無意識日記
宇多田光 word:i_
 



ただの結果論に過ぎないが、やっぱり英語タイトル曲の方が曲調が「Popでキャッチー」な印象が強い。次作が『Fantome』よりも英語タイトルが増えるならば(まぁ、減る事はないわけで)、作品の全体の印象もより「Popでキャッチー」になる可能性が高い。

英語タイトル曲の方がPopになる理由は単純で、リフレインが使い易いからだ。キーフレーズを曲中で何度も連呼する事だ。連呼は繰り返しで、繰り返しは洗脳で、洗脳は宣伝だから、そちらの方がより「売れ線」に近づきやすい。商業的と揶揄される所以でもある。

実際、例えば『道』などは、タイトルはぶっきらぼうだが実際に聴いてみると『It's a lonely...』の繰り返しがとても印象に残る。何故タイトルを「A Lonely Road」とか「Road」にしなかったのかというレベル。いや確かにカッコいいタイトルとは言えないけれどだったら『道』はどうなのよ。未知と引っ掛けたりしてるんだろうけどねぇ。

そういう面で工夫があったのは『ともだち』で、『ともだちにはなれない・にはなれない』というフレーズは、まるで英語のリフレインのような使い方だ。『ニワナレナイ』って何なんだよ、意味通じるのかよというところだが、歌詞からストーリーを捨象して連呼させるフレーズを作り出すのがリフレインだから寧ろ無意味なくらいでちょうどいい。

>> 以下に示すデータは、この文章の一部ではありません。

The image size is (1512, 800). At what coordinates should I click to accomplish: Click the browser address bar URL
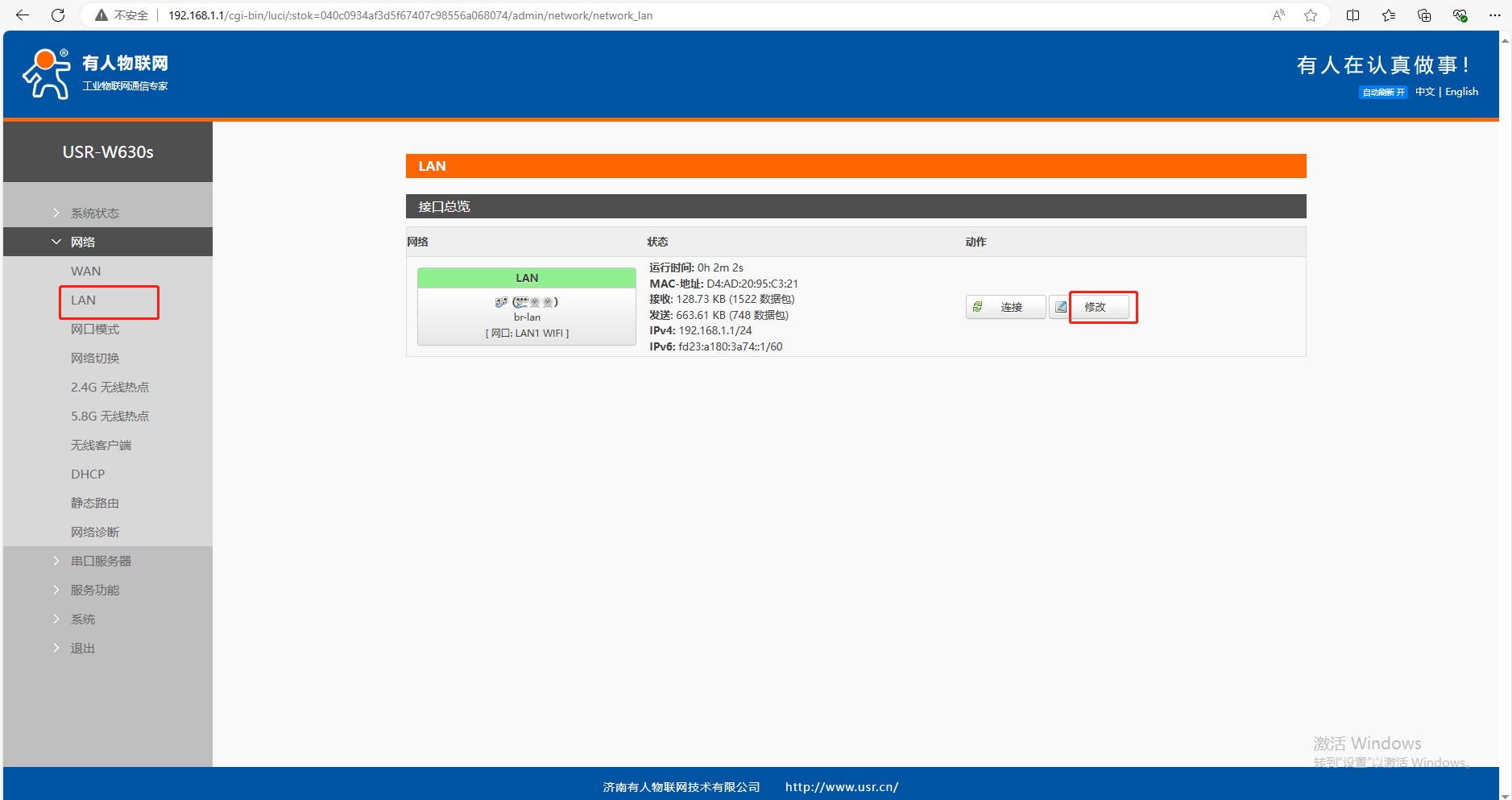click(410, 15)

そういった事で言うならば、Utadaの2枚のアルバムはやはりよりキャッチーに響く。その殆どが「サビでタイトルをリフレインする楽曲」で占められているからだ。逆に、リフレインを多用しない曲の方は歌詞のメッセージ性がより強い、とみてもいい。歌詞の役割とタイトルの付け方は割合連動している。

こういった"機能としてのPops論"があまり適用出来なかった『Fantome』が大ヒットを記録したのは結構興味深い。売れ線でない作品がこれだけ受けるというのは。勿論朝ドラのタイアップはロングセラーに対するこの上無い援護射撃だったが、それだけではここまで来なかろう。

では次にもっと売れ線のアルバムを出したらそれこそ更なる大ヒットが見込まれる…かどうかは、今の時点ではわからない。色々と渦巻くけれども、いずれにせよ『EXODUS』と『This Is The One』は今のうちに聴き直しといた方がいいよ、と日本語タイトルだらけの『Fantome』の曲を聴きながら、思う訳です。物事は存外、単純にあっちこっちに揺れながら前に進んでいくものなのですよ。